At present, the interventional therapy of peripheral vascular diseases is widely used in clinical practice. Interventional therapy is simple and safe, minimally invasive, less complications, accurate location, repeatability and other advantages. The interventional treatment of peripheral vascular diseases has developed from the original limb artery to the great artery and vein, and even almost all the blood vessels in the whole body. At present, the most successful interventional treatment is iliac, femoral, renal and inferior vena cava stenosis. The scope of interventional therapy is mainly three kinds of diseases: vascular stenosis or occlusion, vascular dilatation and vascular malformation.

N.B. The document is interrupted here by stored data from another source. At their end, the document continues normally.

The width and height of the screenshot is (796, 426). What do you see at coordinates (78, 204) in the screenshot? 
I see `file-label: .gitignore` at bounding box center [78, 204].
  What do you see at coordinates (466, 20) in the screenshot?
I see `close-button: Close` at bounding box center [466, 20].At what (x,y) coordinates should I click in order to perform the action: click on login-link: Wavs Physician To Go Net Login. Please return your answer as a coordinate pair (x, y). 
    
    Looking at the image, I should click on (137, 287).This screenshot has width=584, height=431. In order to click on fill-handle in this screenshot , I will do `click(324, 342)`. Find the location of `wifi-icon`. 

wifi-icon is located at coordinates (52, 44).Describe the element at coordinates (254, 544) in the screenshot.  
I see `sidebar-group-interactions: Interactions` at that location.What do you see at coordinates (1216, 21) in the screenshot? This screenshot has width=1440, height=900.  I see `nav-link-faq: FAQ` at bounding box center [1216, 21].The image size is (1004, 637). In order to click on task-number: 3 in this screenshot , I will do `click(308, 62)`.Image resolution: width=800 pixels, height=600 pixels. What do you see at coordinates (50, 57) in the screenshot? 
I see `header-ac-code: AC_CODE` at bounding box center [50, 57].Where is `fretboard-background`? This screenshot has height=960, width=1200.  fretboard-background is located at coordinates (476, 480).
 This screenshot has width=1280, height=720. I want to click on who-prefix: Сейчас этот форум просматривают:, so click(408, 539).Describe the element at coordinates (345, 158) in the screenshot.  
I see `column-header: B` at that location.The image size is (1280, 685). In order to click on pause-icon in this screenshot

At present, the main methods of interventional therapy for peripheral vascular diseases are balloon angioplasty and stent placement. The best indications of balloon angioplasty are medium size or large vessel limitation, isolated short segment stenosis, followed by multiple, scattered short segment stenosis and occlusion. Long-term stenosis or occlusion, small vessel disease, ulcerative stenosis or calcified stenosis or occlusion are not suitable for PTA treatment. On the basis of balloon angioplasty, stent is placed in the diseased segment to support the blood vessels in the stenosis and occlusion segment, reduce the elastic retraction and remodeling of blood vessels, and keep the blood flow unobstructed. Some internal stents also have the function of preventing restenosis. In addition, interventional catheter thrombectomy and contact thrombolysis with indwelling catheter are feasible for the treatment of arteriovenous thrombosis. Compared with surgery, it has less risk, fewer complications, strong patient tolerance and better effect than medicine. In the treatment of aneurysms, stent graft was used to insulate the aneurysms for local endovascular angioplasty, which could keep the vascular lumen unobstructed and greatly reduce the risk of rupture and bleeding of aneurysms.
With the continuous development of interventional radiology, peripheral vascular intervention has gone through the process from percutaneous transluminal angioplasty (PTA) to the development of dynamic angioplasty, laser angioplasty and intravascular stent, and achieved good results; since the 1990s, in order to effectively prevent restenosis (restenosis rate 30%), gene therapy and The research and application of intravascular radiotherapy have achieved some results, and will continue to be studied in the 21st century.
It can be predicted that with the continuous progress of interventional equipment and new technology, the continuous expansion of the scope of intervention, and the continuous improvement of interventional treatment methods, peripheral vascular intervention will play an increasingly important role in clinical treatment.